## The request
Copy the part of the listing that opens with the line containing "Click the Zymergen gear logo icon" and closes with the line containing "The width and height of the screenshot is (1330, 840).", reproducing those lines word for word and nothing else.

####################

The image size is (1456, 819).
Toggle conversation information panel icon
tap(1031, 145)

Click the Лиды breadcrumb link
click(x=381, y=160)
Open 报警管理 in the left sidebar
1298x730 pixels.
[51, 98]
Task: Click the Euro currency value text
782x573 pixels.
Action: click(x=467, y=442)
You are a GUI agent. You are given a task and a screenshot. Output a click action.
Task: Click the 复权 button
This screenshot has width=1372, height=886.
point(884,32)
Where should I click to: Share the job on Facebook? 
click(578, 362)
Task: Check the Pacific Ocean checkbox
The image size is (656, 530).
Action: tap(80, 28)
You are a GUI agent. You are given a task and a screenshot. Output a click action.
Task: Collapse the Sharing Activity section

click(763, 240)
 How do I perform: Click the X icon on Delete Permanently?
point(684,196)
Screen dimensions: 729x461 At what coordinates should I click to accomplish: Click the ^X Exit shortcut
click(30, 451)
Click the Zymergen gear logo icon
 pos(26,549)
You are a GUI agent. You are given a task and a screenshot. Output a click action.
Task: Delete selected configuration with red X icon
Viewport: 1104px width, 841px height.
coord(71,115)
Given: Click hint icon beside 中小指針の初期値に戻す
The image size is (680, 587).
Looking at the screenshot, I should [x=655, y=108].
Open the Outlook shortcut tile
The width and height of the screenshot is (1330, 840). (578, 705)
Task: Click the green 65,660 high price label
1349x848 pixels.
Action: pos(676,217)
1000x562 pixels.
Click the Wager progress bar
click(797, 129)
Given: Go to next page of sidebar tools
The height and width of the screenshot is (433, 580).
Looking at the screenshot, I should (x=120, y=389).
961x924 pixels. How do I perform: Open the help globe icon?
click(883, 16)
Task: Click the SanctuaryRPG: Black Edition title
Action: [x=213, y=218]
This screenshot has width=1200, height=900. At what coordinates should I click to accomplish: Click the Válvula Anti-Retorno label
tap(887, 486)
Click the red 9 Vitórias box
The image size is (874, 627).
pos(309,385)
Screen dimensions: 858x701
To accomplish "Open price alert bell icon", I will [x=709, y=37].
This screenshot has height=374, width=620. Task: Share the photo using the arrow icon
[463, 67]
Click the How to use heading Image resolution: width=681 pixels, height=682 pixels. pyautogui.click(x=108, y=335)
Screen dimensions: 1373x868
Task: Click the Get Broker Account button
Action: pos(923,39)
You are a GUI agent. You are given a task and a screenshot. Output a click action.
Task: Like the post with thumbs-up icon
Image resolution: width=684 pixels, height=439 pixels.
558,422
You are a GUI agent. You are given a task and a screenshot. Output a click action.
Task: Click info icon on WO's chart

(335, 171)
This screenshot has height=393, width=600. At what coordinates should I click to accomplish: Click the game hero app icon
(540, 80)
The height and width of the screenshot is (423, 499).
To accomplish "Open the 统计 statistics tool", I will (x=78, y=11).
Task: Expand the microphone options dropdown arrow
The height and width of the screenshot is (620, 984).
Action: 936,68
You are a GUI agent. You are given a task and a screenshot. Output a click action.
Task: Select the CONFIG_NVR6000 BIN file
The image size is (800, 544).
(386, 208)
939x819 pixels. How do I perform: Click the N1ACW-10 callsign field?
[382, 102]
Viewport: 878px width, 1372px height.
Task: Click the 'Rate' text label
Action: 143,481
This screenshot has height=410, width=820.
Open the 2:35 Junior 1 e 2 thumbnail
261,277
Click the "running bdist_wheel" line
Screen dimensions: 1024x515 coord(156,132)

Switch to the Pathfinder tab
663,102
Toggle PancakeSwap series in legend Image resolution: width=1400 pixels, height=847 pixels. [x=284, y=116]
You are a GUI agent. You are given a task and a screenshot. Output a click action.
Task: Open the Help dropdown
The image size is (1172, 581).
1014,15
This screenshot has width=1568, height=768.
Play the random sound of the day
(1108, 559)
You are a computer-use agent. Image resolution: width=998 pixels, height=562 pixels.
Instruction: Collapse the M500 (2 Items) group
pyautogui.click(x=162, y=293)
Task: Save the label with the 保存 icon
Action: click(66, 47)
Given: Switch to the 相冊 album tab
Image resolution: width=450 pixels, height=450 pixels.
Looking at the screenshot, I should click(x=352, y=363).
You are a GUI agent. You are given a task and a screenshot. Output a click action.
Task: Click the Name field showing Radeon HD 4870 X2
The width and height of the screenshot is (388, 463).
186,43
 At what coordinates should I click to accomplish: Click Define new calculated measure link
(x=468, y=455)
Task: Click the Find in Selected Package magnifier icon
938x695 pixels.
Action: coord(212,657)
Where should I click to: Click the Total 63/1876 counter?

####################

## Exercise response
Click the Zymergen gear logo icon
 pos(26,549)
You are a GUI agent. You are given a task and a screenshot. Output a click action.
Task: Delete selected configuration with red X icon
Viewport: 1104px width, 841px height.
coord(71,115)
Given: Click hint icon beside 中小指針の初期値に戻す
The image size is (680, 587).
Looking at the screenshot, I should [x=655, y=108].
Open the Outlook shortcut tile
The width and height of the screenshot is (1330, 840). (578, 705)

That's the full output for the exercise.